▶ _Explore the material_:
1) According to the HIV research text below, what is low-level viremia (LLV) a strong predictor for?
2) Rewrite the paragraph of the HIV research text below that begins "To summarize, this study demonstrates" more briefly, keeping its main facts.

To summarize, this study demonstrates that LLV is a strong predictor for subsequent viral failure. Although the incidence of LLV has declined over time, its association with subsequent viral failure—particularly for high levels—has become progressively stronger, highlighting its clinical relevance in the INSTI era. Further research is needed to elucidate the mechanisms linking LLV and viral failure and identify clinically relevant patient subgroups for whom LLV is most concerning. In conclusion, individuals experiencing LLV, especially those with prolonged episodes of LLV, are at increased risk of viral failure. While current guidelines state that viral loads <200 copies/mL do not necessitate treatment changes, these findings suggest that LLV warrants close monitoring, with treatment adjustments considered in clinical practice.

PubMed

8th January Roen et al., cLEE and use of contemporary ARVs among PWH


Chronic liver enzyme elevation and use of contemporary ARVs among persons living with HIV.   Open Forum Infectious Diseases

Roen et al. on behalf of the RESPOND consortium aimed to identify risk factors associated with chronic liver enzyme (transaminase) elevation (cLEE), focusing on commonly prescribed antiretrovirals (ARVs) in RESPOND, namely INSTIs (dolutegravir [DTG], raltegravir [RAL], cobicistat boosted elvitegravir [EVG/c], and bictegravir [BIC]), protease inhibitors (PIs; boosted darunavir [DRV/b] and atazanavir [ATV/b]), non-nucleoside reverse transcriptase inhibitors (NNRTIs; rilpivirine [RPV] and efavirenz [EFV]), and backbone nucleoside reverse transcriptase inhibitors (NRTIs) that have been associated with liver impairment (tenofovir disoproxil fumarate [TDF]) and ALT normalization (tenofovir alafenamide [TAF]).

Dataset entries:

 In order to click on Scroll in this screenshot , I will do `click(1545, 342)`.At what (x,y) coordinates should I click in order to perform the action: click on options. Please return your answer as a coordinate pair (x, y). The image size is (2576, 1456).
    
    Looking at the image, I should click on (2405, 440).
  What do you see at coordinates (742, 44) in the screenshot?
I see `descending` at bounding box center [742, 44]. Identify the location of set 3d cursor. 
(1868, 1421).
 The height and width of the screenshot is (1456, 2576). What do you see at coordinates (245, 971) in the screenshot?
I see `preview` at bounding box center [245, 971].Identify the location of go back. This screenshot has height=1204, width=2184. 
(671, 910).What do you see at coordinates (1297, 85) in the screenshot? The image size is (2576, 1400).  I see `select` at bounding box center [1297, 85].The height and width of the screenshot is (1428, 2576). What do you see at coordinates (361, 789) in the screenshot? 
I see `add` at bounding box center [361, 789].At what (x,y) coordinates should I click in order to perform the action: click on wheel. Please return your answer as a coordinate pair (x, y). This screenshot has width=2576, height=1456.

▶ _Solutions for each task_:
1) Subsequent viral failure.

2) LLV strongly predicts later viral failure. Its incidence has fallen over time, but its link to viral failure has grown steadily stronger, especially at high levels, which makes it clinically relevant in the INSTI era. More research is needed on the mechanisms connecting LLV and viral failure and on which patient subgroups LLV matters most for. People with LLV, particularly prolonged episodes, face a higher risk of viral failure. Current guidelines say viral loads under 200 copies/mL need no treatment change, but the findings suggest LLV calls for close monitoring, with treatment adjustments considered.